WHAT YOU WILL DO: Rewrite the items from the line with "How do I perform: Click the Serbian" to the line with "Action: (733, 469)", switching "Outbound" to "Inbound" and leaving everything else unchanged.
== LISTED RECORDS ==
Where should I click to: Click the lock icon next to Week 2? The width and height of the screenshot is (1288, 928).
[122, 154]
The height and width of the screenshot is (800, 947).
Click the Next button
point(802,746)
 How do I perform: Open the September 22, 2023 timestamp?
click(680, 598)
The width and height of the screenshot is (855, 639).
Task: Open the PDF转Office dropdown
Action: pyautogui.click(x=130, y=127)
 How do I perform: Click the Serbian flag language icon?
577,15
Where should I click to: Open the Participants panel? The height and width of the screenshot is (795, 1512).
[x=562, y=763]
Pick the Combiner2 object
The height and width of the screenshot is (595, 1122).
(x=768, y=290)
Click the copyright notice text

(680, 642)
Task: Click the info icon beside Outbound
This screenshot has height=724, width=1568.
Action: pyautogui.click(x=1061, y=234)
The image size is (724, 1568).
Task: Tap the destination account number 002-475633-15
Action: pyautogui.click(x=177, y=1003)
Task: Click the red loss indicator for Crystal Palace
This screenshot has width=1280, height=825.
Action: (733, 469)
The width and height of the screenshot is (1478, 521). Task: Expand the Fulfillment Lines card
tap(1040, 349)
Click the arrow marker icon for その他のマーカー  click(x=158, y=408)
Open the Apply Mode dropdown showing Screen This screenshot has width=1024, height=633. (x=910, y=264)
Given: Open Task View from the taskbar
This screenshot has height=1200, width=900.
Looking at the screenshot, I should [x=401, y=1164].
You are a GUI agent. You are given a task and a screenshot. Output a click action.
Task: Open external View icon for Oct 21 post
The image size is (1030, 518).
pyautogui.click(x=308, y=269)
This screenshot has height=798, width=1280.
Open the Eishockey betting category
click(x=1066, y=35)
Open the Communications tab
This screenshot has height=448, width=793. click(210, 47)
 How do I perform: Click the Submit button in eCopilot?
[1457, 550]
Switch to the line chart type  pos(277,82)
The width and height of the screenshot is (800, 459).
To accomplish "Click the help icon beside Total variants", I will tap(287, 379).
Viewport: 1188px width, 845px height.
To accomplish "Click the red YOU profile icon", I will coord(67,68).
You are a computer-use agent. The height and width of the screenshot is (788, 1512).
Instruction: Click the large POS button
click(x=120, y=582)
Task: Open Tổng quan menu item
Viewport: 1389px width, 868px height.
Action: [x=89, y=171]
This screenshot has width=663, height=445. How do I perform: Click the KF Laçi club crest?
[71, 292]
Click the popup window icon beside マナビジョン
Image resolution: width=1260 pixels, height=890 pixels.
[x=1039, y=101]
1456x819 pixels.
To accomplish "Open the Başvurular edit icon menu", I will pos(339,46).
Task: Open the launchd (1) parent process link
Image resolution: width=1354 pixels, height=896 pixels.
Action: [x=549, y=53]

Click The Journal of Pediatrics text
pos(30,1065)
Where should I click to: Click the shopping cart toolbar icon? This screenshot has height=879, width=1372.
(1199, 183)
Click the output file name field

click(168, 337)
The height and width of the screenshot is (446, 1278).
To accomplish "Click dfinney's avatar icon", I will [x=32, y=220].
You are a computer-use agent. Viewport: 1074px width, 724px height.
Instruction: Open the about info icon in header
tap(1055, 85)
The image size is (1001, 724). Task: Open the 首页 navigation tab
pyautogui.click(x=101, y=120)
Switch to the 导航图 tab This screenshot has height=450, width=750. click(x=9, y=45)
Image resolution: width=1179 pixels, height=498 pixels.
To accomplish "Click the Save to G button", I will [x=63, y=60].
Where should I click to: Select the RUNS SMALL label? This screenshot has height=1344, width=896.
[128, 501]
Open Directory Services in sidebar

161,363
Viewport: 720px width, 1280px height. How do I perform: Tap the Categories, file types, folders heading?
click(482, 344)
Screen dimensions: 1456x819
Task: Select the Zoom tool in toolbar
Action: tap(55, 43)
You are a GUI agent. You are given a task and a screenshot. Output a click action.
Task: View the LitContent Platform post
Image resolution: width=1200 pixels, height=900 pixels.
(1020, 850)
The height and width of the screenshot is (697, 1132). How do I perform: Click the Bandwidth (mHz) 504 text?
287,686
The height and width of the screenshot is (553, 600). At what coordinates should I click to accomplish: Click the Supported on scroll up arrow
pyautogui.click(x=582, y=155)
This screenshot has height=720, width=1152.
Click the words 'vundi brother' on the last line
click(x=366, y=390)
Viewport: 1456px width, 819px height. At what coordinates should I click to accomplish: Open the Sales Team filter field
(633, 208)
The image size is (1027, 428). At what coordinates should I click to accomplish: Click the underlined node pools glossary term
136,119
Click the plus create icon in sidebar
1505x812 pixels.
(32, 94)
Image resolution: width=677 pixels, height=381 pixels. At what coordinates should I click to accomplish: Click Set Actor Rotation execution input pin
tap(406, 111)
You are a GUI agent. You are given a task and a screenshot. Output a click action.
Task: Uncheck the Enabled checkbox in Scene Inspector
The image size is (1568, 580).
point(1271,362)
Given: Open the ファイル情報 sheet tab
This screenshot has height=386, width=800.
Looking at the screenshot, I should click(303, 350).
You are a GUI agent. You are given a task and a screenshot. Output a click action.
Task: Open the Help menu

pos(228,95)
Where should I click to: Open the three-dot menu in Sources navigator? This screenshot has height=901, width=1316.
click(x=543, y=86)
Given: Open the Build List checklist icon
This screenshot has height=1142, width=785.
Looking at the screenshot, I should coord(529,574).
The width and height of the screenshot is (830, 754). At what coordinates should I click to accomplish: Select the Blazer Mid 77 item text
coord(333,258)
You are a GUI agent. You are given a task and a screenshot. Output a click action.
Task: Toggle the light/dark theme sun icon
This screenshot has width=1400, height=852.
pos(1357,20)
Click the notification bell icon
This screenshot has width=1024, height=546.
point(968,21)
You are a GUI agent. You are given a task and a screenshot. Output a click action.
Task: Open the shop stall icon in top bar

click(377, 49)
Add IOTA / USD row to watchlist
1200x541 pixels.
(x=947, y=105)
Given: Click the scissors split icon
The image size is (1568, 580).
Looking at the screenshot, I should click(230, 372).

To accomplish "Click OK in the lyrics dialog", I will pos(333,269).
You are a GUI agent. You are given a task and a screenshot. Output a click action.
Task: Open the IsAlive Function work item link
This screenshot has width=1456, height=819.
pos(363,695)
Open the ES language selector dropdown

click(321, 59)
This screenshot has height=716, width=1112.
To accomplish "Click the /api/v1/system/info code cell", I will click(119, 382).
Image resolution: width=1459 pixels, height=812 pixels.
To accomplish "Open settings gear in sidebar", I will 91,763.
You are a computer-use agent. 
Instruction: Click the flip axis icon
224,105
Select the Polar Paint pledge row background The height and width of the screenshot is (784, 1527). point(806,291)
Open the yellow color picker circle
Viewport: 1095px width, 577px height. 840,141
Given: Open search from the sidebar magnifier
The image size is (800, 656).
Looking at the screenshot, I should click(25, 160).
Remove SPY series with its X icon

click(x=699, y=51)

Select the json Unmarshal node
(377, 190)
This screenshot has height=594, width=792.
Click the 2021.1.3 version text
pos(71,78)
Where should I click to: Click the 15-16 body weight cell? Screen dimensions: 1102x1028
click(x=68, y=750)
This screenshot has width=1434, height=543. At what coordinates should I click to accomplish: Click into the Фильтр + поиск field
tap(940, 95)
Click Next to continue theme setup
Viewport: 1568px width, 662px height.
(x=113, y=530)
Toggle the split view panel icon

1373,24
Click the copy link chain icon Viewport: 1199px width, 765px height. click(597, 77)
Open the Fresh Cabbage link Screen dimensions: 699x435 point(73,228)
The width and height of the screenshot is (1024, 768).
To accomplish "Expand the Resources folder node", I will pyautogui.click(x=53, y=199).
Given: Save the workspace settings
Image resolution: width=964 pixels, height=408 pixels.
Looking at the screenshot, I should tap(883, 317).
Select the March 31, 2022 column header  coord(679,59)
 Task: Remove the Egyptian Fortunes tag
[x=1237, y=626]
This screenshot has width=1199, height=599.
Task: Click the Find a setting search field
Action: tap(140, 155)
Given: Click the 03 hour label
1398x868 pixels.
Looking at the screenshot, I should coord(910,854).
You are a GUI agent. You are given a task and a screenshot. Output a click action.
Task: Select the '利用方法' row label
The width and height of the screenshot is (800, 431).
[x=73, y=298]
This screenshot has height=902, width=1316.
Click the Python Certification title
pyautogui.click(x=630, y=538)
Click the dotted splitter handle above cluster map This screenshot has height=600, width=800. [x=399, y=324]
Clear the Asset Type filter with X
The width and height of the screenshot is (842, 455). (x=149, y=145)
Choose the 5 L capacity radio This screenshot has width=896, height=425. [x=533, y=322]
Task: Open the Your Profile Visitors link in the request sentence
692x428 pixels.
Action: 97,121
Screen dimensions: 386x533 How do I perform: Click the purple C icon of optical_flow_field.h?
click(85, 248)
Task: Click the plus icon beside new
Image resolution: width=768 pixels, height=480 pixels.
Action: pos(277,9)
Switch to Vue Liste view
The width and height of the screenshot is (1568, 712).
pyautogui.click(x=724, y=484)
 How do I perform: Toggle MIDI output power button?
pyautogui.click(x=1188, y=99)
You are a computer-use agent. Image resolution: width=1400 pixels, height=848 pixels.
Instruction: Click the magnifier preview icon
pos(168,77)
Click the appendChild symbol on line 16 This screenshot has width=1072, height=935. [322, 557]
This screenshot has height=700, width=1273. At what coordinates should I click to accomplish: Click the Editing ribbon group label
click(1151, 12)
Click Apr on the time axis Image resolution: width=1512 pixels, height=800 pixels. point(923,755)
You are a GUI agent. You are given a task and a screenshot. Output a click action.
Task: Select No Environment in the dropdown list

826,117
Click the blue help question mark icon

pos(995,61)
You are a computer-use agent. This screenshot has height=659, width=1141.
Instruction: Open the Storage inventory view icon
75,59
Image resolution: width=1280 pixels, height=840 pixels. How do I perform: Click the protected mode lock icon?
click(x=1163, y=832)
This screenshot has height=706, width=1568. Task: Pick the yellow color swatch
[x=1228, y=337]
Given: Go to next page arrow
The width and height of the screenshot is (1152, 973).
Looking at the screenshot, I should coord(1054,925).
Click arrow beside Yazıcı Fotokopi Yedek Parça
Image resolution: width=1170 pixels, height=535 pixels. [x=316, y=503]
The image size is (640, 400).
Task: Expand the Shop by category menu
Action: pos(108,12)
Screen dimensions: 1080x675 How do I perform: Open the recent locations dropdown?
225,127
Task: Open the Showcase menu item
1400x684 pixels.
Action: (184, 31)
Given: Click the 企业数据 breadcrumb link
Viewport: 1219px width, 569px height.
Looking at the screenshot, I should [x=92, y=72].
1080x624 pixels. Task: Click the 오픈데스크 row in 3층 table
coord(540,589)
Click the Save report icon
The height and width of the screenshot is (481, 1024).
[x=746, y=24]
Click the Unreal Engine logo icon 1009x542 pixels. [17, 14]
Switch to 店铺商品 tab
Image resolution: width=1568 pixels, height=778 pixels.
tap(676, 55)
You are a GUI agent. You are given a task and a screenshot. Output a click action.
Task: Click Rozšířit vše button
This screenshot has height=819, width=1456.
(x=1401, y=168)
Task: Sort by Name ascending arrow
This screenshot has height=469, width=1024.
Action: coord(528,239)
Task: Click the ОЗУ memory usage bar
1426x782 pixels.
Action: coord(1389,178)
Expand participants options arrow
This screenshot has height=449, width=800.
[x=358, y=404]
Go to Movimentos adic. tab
===
WRITTEN SOLUTION:
 How do I perform: Click the Serbian flag language icon?
577,15
Where should I click to: Open the Participants panel? The height and width of the screenshot is (795, 1512).
[x=562, y=763]
Pick the Combiner2 object
The height and width of the screenshot is (595, 1122).
(x=768, y=290)
Click the copyright notice text

(680, 642)
Task: Click the info icon beside Inbound
This screenshot has height=724, width=1568.
Action: pyautogui.click(x=1061, y=234)
The image size is (724, 1568).
Task: Tap the destination account number 002-475633-15
Action: pyautogui.click(x=177, y=1003)
Task: Click the red loss indicator for Crystal Palace
This screenshot has width=1280, height=825.
Action: (733, 469)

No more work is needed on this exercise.